Dorothy Speckard or Speckart or Spekarde née Acton (died 1656) was a courtier, milliner, silkwoman, and worker in the wardrobe of Elizabeth I of England, Anne of Denmark, Prince Henry, and Henrietta Maria. Her husband, Abraham Speckard, was an investor in the Somers Isles Company which colonised Bermuda.

==Career==
Dorothy Speckard was a daughter of William Acton of Worcestershire. Her family was the Burton branch of the Actons of Sutton near Tenbury Wells, and her second cousin and contemporary Joyce Acton married Thomas Lucy of Charlecote. Another relation, John Acton, a son of Charles Acton of Elmley Lovett, became a goldsmith in London by 1595 and worked for King James and Charles I. She was left the gift of cow by the will of a godparent Richard Upton of Upton court in the parish of Little Hereford in 1588.

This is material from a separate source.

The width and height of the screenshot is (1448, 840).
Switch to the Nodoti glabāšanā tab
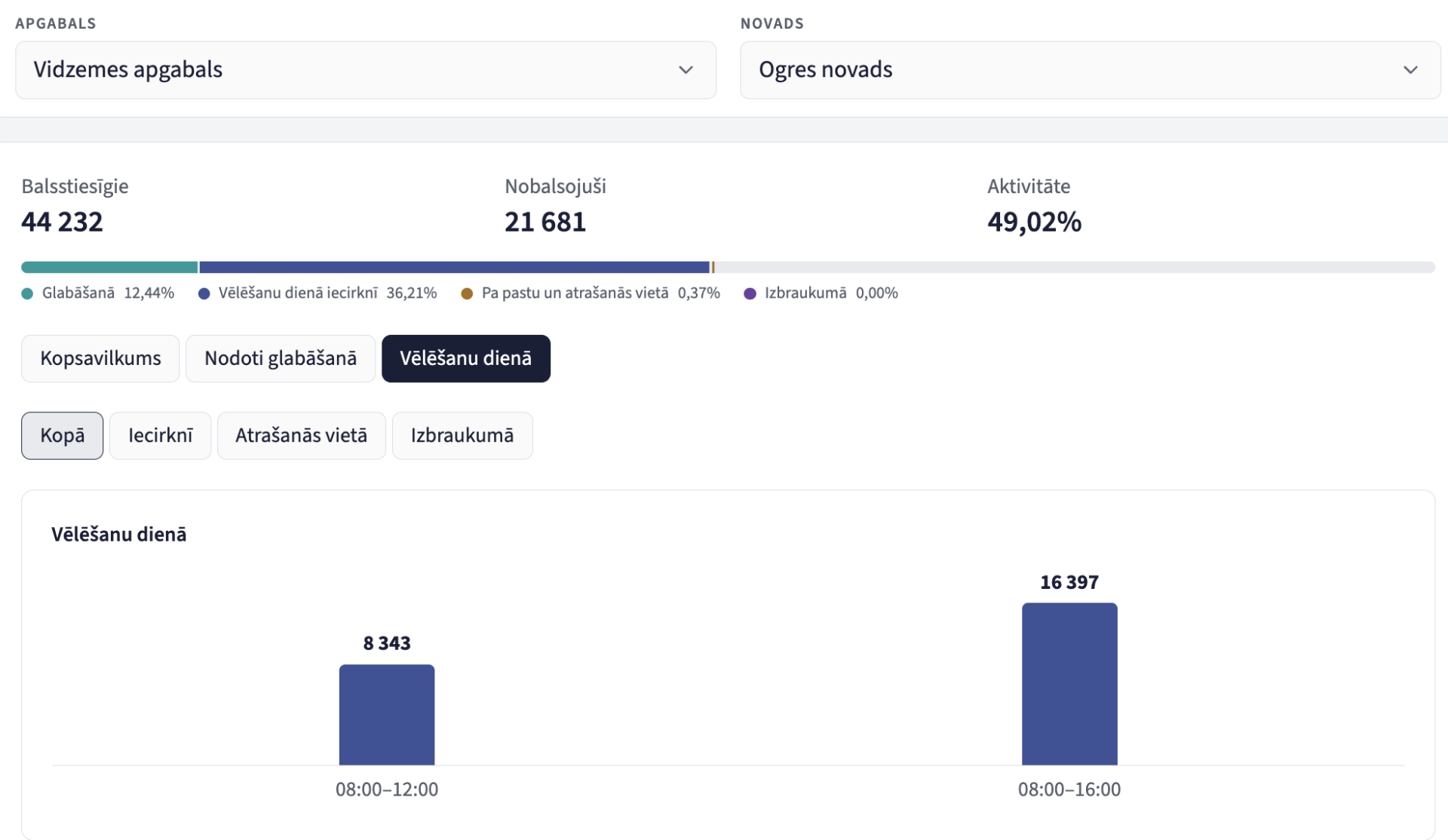click(x=281, y=358)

She married Abraham Speckard (d. 1642), a gentleman or merchant in London, the couple were wealthy. The historian Patricia Wardle noted a Mary Spekehard, of Flemish origin, working in London selling linen in 1571, who may possibly have been a relation of Abraham Speckhard. Abraham Speckart received a grant of arms in November 1611, and the couple's conjoint heraldry was depicted in a window of St Giles in the Fields.

===Queen Elizabeth===
She was ranked as a "Gentlewoman" and participated in gift exchange at Elizabeth's court. At New Year 1599/1600 the Speckards gave Queen Elizabeth a head veil of striped network, flourished with carnation silk and embroidered with metallic "Oes". At the same time, Elizabeth Brydges, a maid of honour presented a doublet of network lawn, cut and tufted up with white knit-work, flourished with silver. In 1605 she gave King James a shirt of fine Holland linen with band and cuffs of cut work. She was also called the queen's "silkewoman", in the king's household she was described as an "artificier", while her husband was the queen's milliner.

She made veils, "tires" and "devices" for the queen and women of the court to wear in their hair, with other accessories including sleeves and ruffs. A particular speciality in the years 1601-1603 were pieces fashioned and woven from hair including; hair-braids, pyramids, globes, loops and tufts, to decorate the queen's wigs. A warrant of 1602 includes "six heads of hair, twelve yards of hair curl, one hundred devices of hair".

In 1601, Speckard washed and mended one the queen's favourite riding outfits, a safeguard and jupe embroidered with stars of Venice silver and gold wheat ears. Customers included Helena, Marchioness of Northampton, and Phillipa Wotton, Lady Bacon for whom she mended a hood.

===Anne of Denmark===
Anne of Denmark made her a "chamberer" of the bedchamber and a lady of her privy chamber. According to a surviving wardrobe inventory, she received some of the clothes delivered to the queen, and on 30 May 1610 the queen gave her a black satin gown.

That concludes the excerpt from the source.